The Service Management System Discovery - 1
Why "Having ITSM" Is No Longer Enough
This article is part 1 of 4 in the "Service Management System Discovery" series. In part 2 we explore what a Service Management System actually is (and isn't). In part 3 we look at governance, risk and compliance, and in part 4 we discuss how to make it stick in practice and where external help adds real value.
The new pressure on ITSM: Boards, NIS2 and audits
For years, IT could get away with talking about tickets, uptime and "best practice." That era is ending. NIS2 and similar regulations put direct accountability on management bodies for cybersecurity and service resilience. Boards are expected to:
Approve concrete risk‑management measures
Oversee implementation, not just sign a policy
Demonstrate that governance and controls actually work in practice
At the same time, standards such as ISO/IEC 20000‑1 (service management) and ISO/IEC 27001 (information security) have become the reference points for what "good management" looks like. They share the same basic expectation: there is a management system in place – not just a collection of tools and processes.
In my work with Danish and international organisations, I almost never see a lack of ITSM tooling. What I see missing is a simple, explicit management system that leaders can actually recognise and use.

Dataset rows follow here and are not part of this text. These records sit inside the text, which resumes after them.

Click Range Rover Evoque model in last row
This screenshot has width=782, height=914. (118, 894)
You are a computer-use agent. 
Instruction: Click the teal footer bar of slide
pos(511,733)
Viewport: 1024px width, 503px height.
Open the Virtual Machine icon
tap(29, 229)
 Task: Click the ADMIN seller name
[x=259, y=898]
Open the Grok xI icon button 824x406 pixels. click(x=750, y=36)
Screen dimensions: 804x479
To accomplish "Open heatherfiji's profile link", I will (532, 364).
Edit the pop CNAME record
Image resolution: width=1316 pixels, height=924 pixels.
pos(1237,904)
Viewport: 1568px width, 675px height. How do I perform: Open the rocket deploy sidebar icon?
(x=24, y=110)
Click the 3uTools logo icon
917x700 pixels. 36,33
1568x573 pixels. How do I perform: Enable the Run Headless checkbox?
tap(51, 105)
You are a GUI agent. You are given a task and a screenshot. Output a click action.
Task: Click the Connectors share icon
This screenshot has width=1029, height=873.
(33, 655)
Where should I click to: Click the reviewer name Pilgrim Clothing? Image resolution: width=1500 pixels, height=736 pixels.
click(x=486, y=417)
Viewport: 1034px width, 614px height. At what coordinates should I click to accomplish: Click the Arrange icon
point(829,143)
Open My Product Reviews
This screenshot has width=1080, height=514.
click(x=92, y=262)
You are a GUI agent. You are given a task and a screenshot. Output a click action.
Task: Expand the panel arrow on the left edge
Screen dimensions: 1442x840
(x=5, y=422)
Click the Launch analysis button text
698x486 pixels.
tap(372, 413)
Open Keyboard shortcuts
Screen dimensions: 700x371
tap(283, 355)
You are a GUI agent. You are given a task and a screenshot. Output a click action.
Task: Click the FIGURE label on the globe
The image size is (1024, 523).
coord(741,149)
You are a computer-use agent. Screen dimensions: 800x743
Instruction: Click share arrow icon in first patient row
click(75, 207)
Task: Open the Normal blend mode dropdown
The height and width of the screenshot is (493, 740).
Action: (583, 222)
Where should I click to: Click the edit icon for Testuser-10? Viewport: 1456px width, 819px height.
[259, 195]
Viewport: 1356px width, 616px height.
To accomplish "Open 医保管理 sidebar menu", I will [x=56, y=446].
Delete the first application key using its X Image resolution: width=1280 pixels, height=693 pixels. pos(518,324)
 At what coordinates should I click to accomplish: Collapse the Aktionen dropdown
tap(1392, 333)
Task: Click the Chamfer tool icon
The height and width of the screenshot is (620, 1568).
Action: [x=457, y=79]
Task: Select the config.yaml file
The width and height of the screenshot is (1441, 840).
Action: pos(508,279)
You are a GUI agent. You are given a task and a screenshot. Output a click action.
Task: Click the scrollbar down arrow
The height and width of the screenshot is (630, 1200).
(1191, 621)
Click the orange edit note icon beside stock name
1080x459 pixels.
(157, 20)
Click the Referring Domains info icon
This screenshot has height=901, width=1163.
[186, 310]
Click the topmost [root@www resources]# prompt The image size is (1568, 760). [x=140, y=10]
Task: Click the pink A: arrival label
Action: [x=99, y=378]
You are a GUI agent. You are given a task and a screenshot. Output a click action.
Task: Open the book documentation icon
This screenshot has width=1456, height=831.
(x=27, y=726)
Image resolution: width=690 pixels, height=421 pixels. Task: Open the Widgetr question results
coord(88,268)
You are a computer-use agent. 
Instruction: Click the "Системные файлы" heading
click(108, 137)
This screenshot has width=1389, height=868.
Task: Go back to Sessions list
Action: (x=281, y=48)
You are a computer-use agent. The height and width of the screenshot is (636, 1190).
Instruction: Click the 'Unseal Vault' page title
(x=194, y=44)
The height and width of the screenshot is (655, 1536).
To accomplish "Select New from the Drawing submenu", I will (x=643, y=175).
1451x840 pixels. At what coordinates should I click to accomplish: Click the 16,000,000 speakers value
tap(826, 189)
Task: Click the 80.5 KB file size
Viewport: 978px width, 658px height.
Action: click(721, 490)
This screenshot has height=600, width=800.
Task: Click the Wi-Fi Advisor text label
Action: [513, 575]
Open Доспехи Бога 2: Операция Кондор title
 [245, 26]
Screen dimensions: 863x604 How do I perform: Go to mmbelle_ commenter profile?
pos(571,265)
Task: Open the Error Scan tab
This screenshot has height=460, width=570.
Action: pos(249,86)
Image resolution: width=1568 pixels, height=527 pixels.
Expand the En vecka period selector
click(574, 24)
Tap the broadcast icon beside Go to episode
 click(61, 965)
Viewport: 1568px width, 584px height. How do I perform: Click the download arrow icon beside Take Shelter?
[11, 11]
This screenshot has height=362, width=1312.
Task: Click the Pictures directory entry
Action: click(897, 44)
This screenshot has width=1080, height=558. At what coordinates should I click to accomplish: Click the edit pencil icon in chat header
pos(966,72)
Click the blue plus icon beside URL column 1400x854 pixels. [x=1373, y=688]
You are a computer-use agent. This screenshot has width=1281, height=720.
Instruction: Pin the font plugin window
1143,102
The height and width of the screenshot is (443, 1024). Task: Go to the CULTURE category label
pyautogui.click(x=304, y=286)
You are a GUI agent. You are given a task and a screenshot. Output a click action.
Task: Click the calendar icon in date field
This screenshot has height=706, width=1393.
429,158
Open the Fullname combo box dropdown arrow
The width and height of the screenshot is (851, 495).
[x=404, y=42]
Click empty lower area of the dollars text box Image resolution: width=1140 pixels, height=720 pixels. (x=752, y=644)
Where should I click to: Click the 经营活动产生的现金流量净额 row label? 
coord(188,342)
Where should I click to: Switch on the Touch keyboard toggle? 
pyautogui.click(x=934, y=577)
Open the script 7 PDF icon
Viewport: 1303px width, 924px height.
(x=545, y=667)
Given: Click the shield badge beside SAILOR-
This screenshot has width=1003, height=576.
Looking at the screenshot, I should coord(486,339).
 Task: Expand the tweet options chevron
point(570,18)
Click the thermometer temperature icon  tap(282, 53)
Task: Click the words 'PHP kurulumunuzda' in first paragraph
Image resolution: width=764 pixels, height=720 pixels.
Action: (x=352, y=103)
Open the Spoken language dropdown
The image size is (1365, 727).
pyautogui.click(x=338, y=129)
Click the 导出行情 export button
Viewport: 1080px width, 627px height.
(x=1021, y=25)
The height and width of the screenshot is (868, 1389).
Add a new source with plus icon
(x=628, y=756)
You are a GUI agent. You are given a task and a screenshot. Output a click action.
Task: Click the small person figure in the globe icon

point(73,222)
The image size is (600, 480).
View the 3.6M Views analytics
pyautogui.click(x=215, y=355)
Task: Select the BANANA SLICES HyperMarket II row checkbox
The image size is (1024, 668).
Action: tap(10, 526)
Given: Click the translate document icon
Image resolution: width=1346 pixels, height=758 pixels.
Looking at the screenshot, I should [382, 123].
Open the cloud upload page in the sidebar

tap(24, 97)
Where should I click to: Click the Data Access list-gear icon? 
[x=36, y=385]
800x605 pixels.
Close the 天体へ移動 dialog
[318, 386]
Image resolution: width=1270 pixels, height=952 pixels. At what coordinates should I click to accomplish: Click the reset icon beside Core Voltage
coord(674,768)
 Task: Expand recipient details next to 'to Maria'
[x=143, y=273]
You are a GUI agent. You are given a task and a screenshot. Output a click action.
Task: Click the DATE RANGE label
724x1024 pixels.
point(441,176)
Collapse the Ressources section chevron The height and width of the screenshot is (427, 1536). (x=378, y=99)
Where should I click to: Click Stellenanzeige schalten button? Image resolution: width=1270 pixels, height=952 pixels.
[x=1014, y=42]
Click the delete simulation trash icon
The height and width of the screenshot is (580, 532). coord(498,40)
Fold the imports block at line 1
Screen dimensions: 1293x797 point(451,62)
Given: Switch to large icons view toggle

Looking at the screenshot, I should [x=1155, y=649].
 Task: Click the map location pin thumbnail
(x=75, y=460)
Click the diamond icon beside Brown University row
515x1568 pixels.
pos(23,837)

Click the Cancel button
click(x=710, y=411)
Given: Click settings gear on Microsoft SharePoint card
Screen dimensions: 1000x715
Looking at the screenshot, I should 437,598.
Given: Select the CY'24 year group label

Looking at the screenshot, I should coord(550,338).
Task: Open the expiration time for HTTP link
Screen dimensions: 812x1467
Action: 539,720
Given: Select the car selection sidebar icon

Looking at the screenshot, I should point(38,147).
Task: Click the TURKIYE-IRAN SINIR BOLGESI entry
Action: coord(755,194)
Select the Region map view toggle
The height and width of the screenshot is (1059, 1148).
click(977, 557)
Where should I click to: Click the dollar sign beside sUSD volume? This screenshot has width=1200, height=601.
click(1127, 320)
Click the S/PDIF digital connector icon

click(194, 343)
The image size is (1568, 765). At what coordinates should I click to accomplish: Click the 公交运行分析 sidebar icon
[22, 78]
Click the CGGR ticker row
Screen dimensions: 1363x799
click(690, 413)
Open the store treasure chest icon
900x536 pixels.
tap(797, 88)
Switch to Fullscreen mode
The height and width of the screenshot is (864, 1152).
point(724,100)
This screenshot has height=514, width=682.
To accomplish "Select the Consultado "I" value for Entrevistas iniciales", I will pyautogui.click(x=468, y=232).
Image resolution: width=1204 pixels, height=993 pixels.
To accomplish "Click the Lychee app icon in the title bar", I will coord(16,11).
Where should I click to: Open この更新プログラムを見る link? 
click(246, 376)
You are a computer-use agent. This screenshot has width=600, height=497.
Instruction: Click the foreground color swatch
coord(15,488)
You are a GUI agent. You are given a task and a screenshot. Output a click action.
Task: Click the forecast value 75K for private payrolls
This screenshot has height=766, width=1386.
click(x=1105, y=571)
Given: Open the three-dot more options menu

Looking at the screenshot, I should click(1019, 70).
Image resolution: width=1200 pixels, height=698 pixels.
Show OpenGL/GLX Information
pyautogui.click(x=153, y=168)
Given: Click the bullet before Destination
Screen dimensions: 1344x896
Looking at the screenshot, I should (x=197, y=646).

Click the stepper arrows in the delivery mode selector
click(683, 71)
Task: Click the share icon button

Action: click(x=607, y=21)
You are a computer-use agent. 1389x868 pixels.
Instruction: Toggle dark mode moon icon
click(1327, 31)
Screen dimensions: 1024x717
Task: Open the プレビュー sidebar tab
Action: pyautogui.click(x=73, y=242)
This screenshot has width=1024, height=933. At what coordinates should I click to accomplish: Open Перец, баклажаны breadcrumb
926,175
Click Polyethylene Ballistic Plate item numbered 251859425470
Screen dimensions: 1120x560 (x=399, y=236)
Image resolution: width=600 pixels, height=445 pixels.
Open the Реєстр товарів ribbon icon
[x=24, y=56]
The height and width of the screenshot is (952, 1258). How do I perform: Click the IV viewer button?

Three patterns you see without a Service Management System
When ITSM exists without a Service Management System around it, three patterns repeat across organisations and sectors.
1. Ownership of ITSM, but not of "the system"
Somebody always "owns" the ITSM tool. Often, there are process owners for incident, change and problem. But when you ask, "Who owns the Service Management System – the way we manage services as a whole?" the room gets very quiet.
Without a clear owner for the system
- Scope is fuzzy: no‑one can say exactly which services, units and suppliers are inside "our ITSM world".
- Policies are scattered: security, risk, architecture and operations each have their own rules.
- Improvement is tactical: every team runs its own mini‑projects with no coherent direction.
What I consistently see in IT organisations is that the ITSM tool has an owner, but the Service Management System does not. And if nobody owns the system, nobody really owns the risks either.
2. Data everywhere, decision support nowhere
The data flood
Most IT organisations are drowning in data. Incidents, SLAs, availability, change success, vulnerabilities, CMDB attributes – every tool produces beautiful dashboards. But without a management system, these numbers are rarely connected to a clear set of service objectives, risk appetite or regulatory requirements.
The result
- Reports are produced for their own sake, not for specific decisions.
- Definitions differ between teams and tools, so numbers cannot be compared.
- Boards and executives get high‑level summaries that feel more like marketing than governance.
In the NIS2 context, this becomes dangerous. Article 20 expects management bodies to approve measures and oversee implementation on an informed basis. If information is not organised by a Service Management System – scope, roles, routines, evidence – it is very hard to claim that decisions are truly informed.
3. Parallel worlds for cloud, DevOps and security
The third pattern is fragmentation. Classic ITSM tends to cover the service desk, infrastructure and some applications. Meanwhile:
Cloud & DevOps
Teams run on sprint boards and CI/CD tools, operating outside traditional ITSM boundaries.
Security
Has its own incident and risk processes, separate from the broader service management landscape.
Suppliers
Each bring their own portals and workflows, adding further fragmentation to the picture.
Everyone has good reasons. "We're too agile for ITSM." "Security is special." "The vendor contract requires their tool." But when incidents cross these boundaries, or when a NIS2‑relevant event spans multiple environments, leadership discovers that they do not have one way of managing services – they have several partial, incompatible ways.
Why this is a management‑system problem, not a tooling problem
It is tempting to respond with more of the same: a new ITSM module, more integrations, extra reports. The harsh truth is that tools cannot fix what is essentially a management‑system problem.
Standards like ISO/IEC 20000‑1 define what an effective Service Management System (SMS) looks like: clear scope, policies, roles, processes and a PDCA‑style improvement cycle. ISO/IEC 27001 does the same for information security; NIS2 assumes something similar exists for cyber and resilience.
The good news is that you do not have to "become a standard" to learn from this. The core idea is simple:
Treat Service Management as a management system, not as a set of tools and isolated practices.
In the rest of this series, we explore what that means
01
Service Management System Discovery - 2
We define what a Service Management System actually is – and how it differs from both ITIL and your IT Operating Model.
02
Discovery - 3
We look at how an SMS becomes the backbone of governance, risk and compliance (including NIS2).
03
Discovery - 4
We get more opinionated: why "implementing ITIL" is often the wrong starting point, and how to make your SMS light, pragmatic and sustainable.
If you recognise your own organisation in these patterns, you are not alone. The point is not to feel guilty about your current ITSM. The point is to name the missing layer so you can start fixing the right problem.